Materials and methods: Two radiologists, experienced on neurovascular imaging and independent from each other, retrospectively reviewed two MRA techniques and DSA with regard to the assessment of feeding arteries, AVM nidus, and venous drainage patterns on 20 patients with 23 examinations by scoring system. Disagreements were resolved by consensus.
Results: An excellent agreement between contrast-enhanced MRA and DSA was found in order to assess the numbers of arterial feeders and draining veins (Spearman r=0.913, P<0.001). The average scores in contrast-enhanced MRA for feeders, nidi, and drainers were respectively 2.26, 2.69, and 2.48, while in TOF-MRA they are 1.96, 1.35, and 0.89, respectively.
Conclusion: Compared to TOF-MRA, 3D contrast-enhanced MRA is useful for visualization by subtraction technique of malformation components presented by hematoma or by haem product. On the other hand, for the cases presented by slow or complex flow that is especially in around or nidi or around the venous portion is also advantageous because of the independence from flow-related enhancement.
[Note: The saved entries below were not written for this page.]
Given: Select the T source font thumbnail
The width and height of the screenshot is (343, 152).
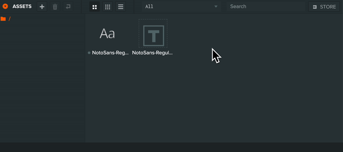Looking at the screenshot, I should [x=153, y=33].

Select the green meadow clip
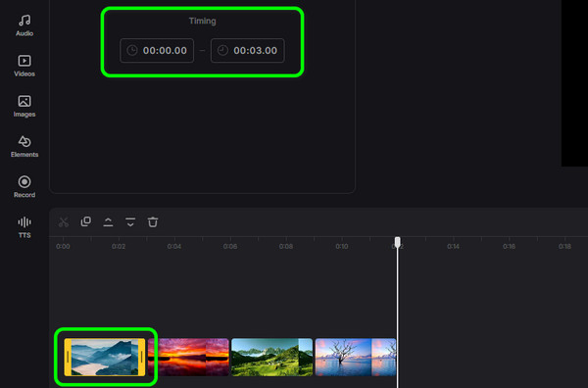coord(271,358)
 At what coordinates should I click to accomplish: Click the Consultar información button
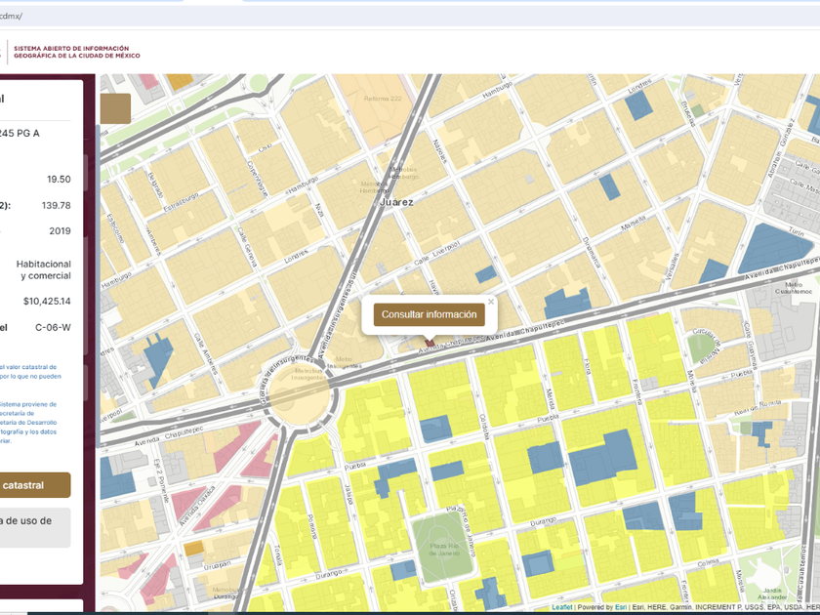tap(429, 315)
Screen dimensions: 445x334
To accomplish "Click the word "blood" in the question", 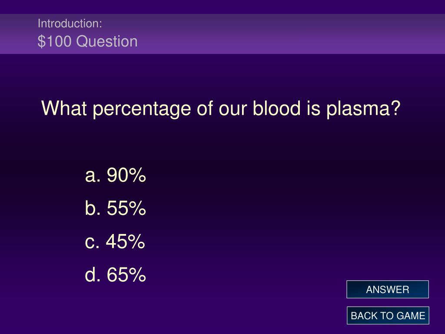I will point(277,108).
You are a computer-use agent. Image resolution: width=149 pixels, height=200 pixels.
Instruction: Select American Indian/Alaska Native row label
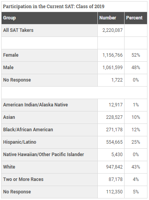[x=35, y=105]
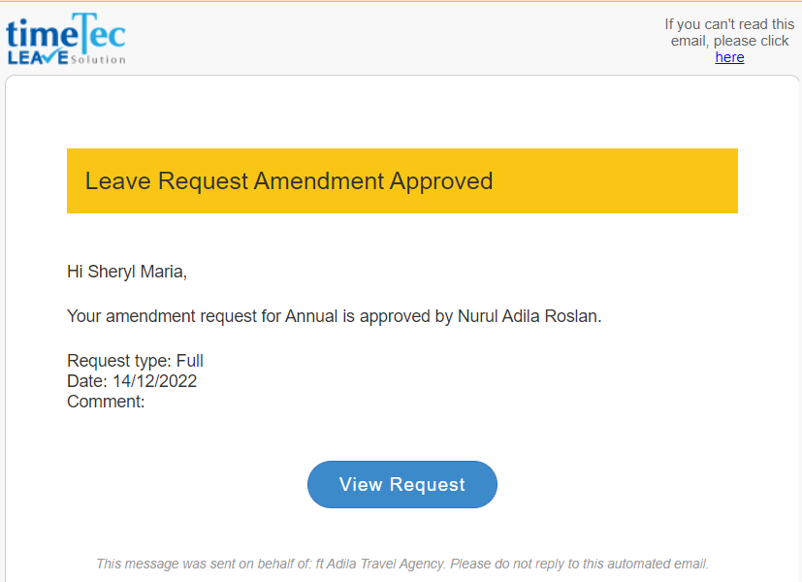The image size is (802, 582).
Task: Click the italic automated email footer note
Action: [402, 564]
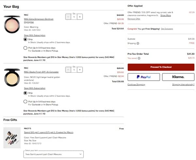Click the Shipping info icon
Screen dimensions: 196x160
(x=138, y=43)
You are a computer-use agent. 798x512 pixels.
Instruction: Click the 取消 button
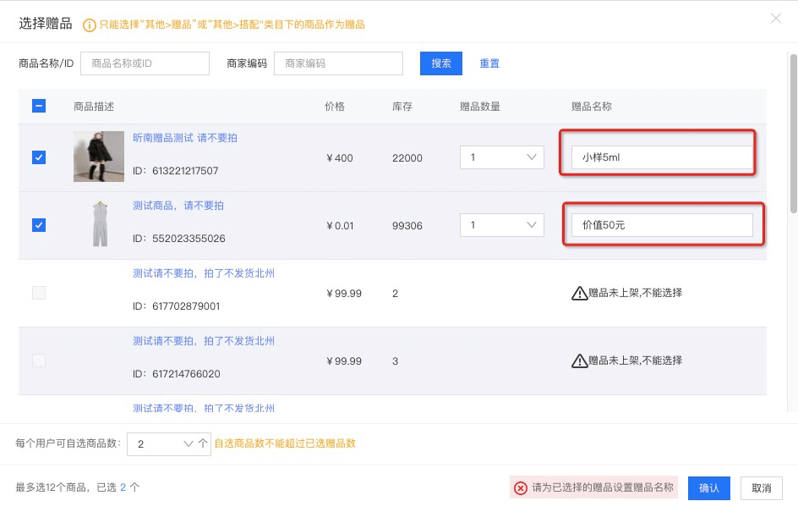tap(761, 488)
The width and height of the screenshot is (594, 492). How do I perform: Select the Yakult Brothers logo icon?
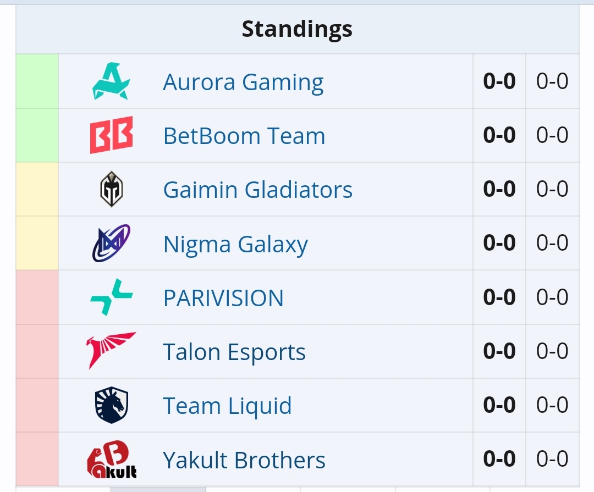pyautogui.click(x=111, y=460)
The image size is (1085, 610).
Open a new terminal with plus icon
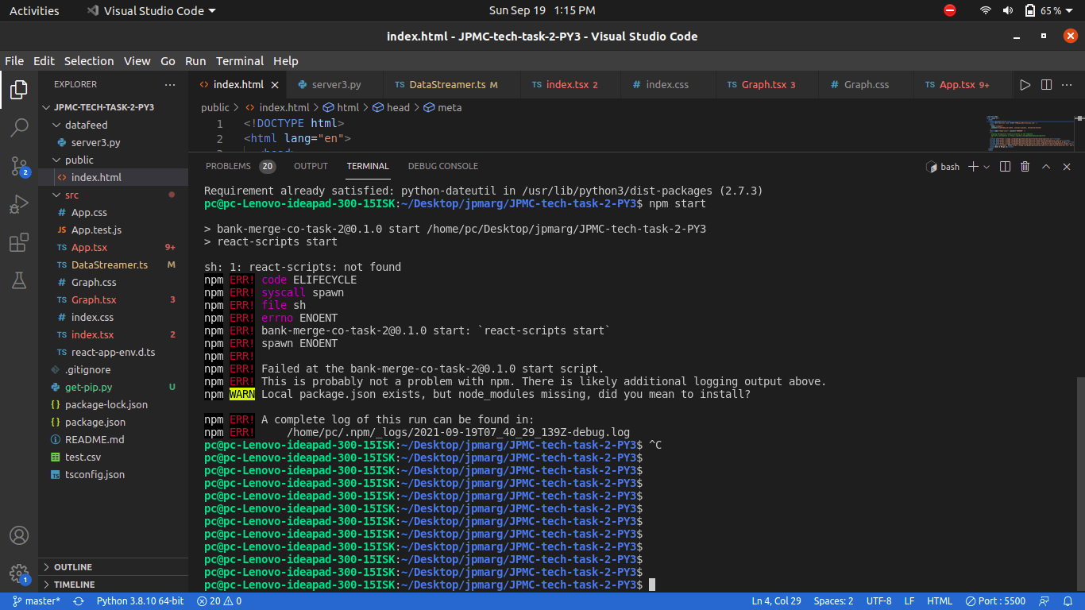point(973,167)
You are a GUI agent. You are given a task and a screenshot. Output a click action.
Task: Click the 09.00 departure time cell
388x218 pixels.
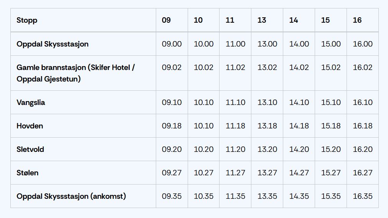(x=172, y=44)
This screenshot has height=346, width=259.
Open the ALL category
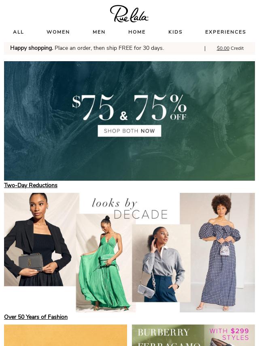pyautogui.click(x=18, y=32)
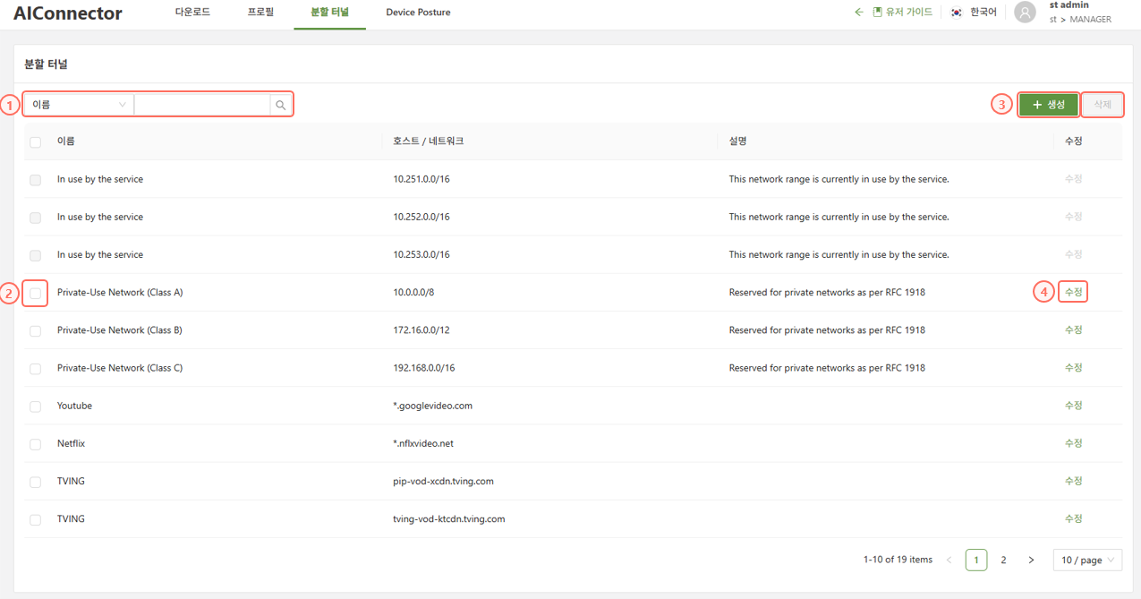The height and width of the screenshot is (599, 1141).
Task: Switch to the Device Posture tab
Action: 418,13
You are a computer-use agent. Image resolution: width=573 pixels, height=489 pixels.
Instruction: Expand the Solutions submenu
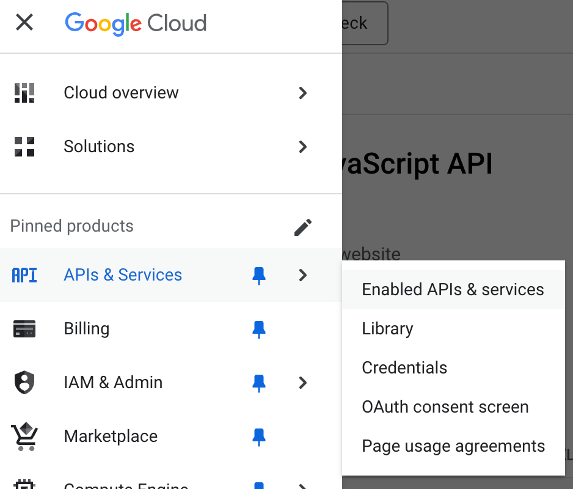302,147
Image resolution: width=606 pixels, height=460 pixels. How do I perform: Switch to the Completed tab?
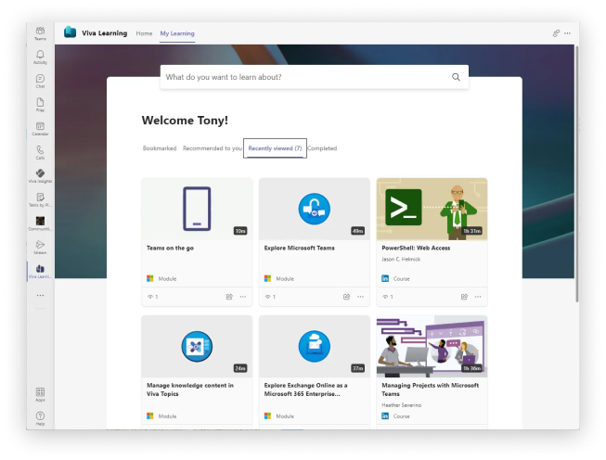322,148
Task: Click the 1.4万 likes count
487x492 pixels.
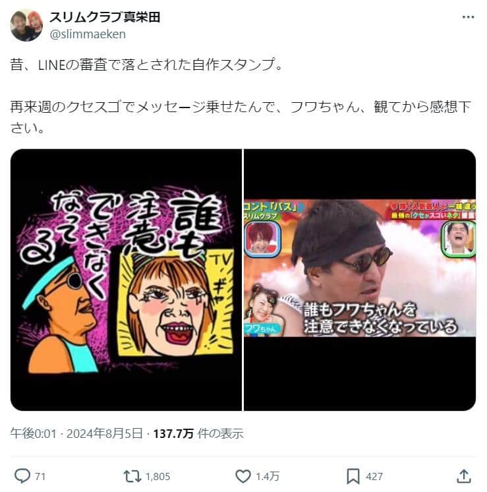Action: click(x=267, y=477)
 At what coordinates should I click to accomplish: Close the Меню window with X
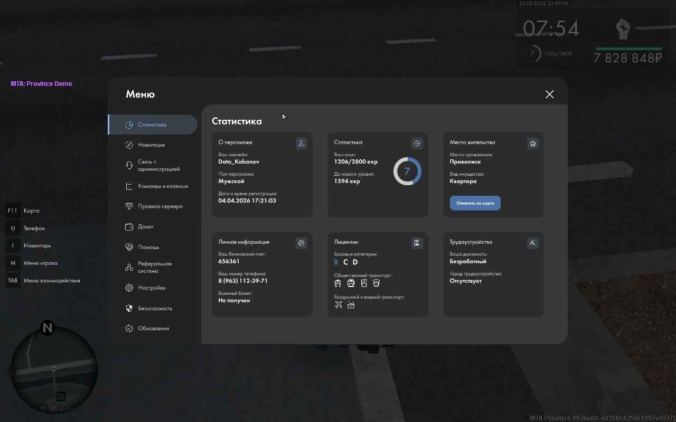click(549, 94)
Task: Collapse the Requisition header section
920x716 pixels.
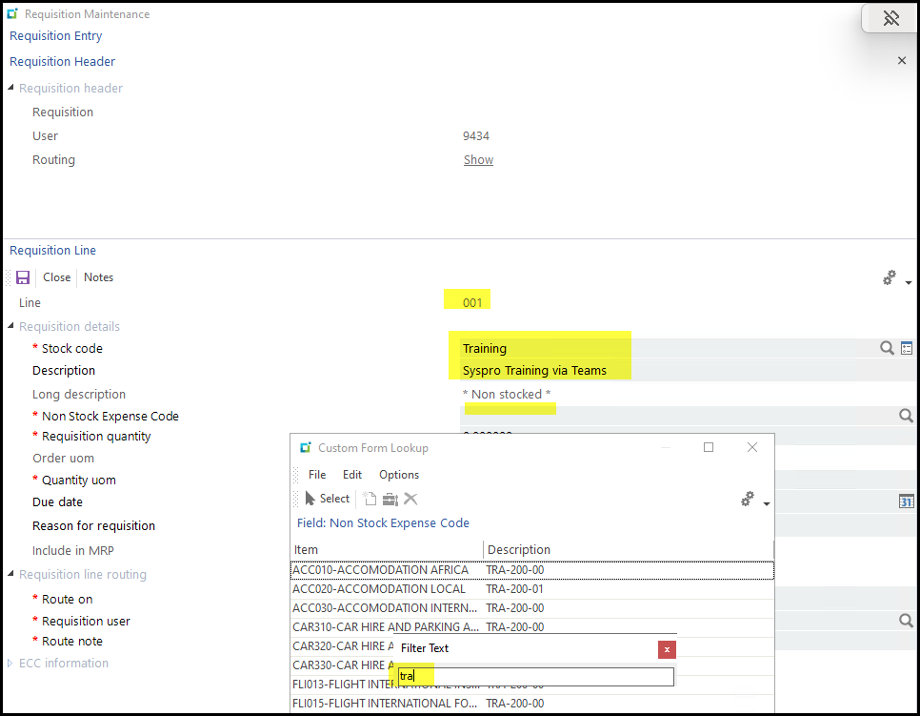Action: pyautogui.click(x=10, y=89)

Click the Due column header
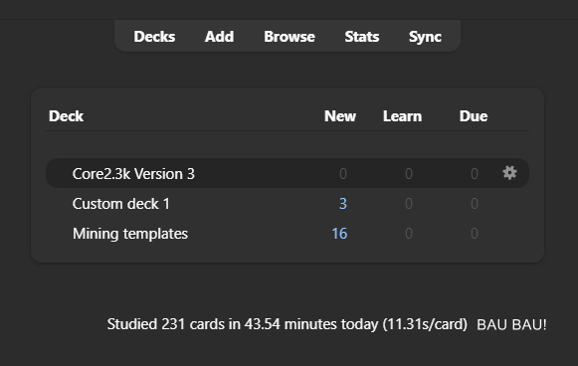pyautogui.click(x=474, y=116)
Therapeutic effects were clearly demonstrated in three follow-up patients. A major limitation of this technique is the low spatial resolution. Since there is such a limitation, arterial feeder of a case with micro-AVM is not detected by contrast-enhanced MRA and nidus for the same case was observed retrospectively. In this respect, we believe that 3D contrast-enhanced MRA is a less invasive and inexpensive angiographic tool, but not a safe substitute for DSA. Yet, it can be a beneficial supplement to DSA in patients with cerebral AVMs at both initial diagnosis and at follow-up processes after therapy.